(Stored data)
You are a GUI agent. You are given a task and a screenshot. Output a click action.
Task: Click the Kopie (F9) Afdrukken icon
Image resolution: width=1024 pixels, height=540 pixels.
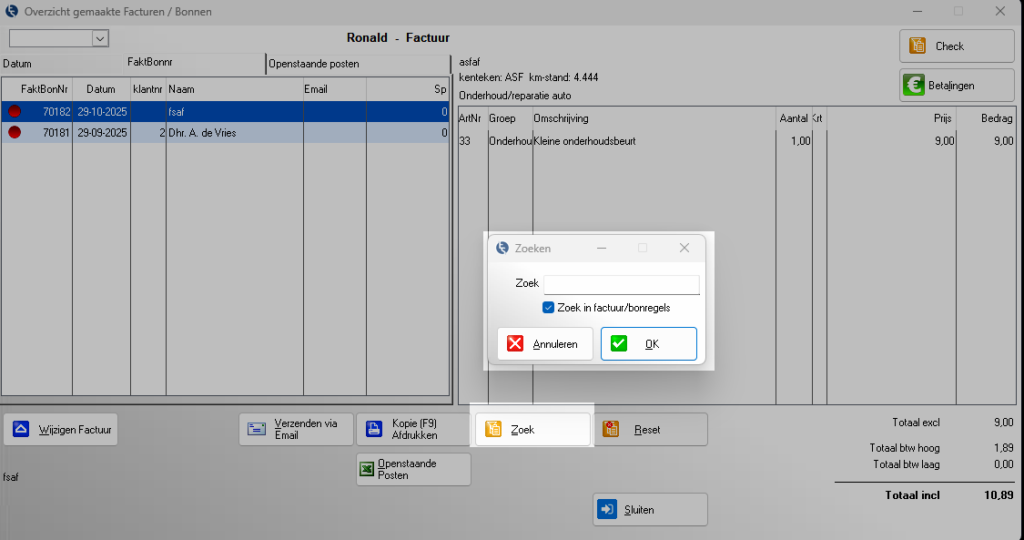[x=374, y=430]
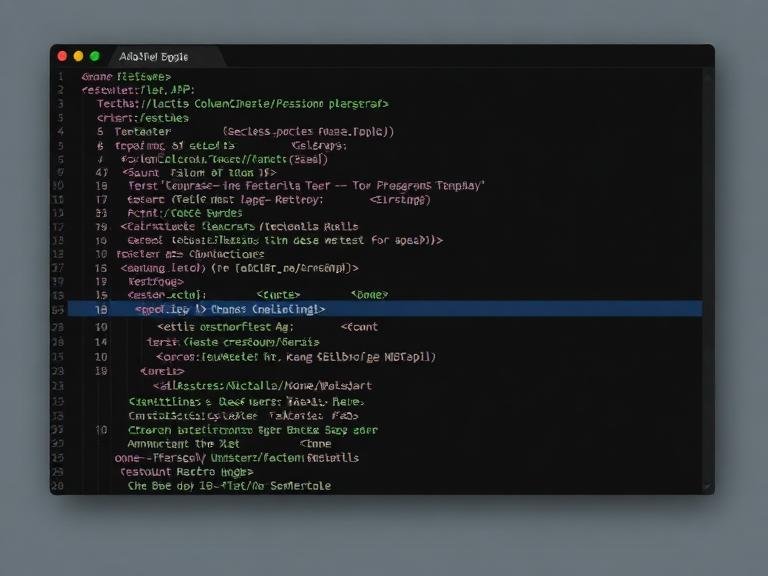
Task: Click the green zoom window button
Action: coord(95,57)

§ About this task
From the line that contains "Image resolution: width=1024" to the final line of the entries, reproduce every line exactly, both ends included. Leave out all pictures.

§ Solution to this exercise
Image resolution: width=1024 pixels, height=540 pixels.
[x=374, y=430]
Task: Click the green zoom window button
Action: coord(95,57)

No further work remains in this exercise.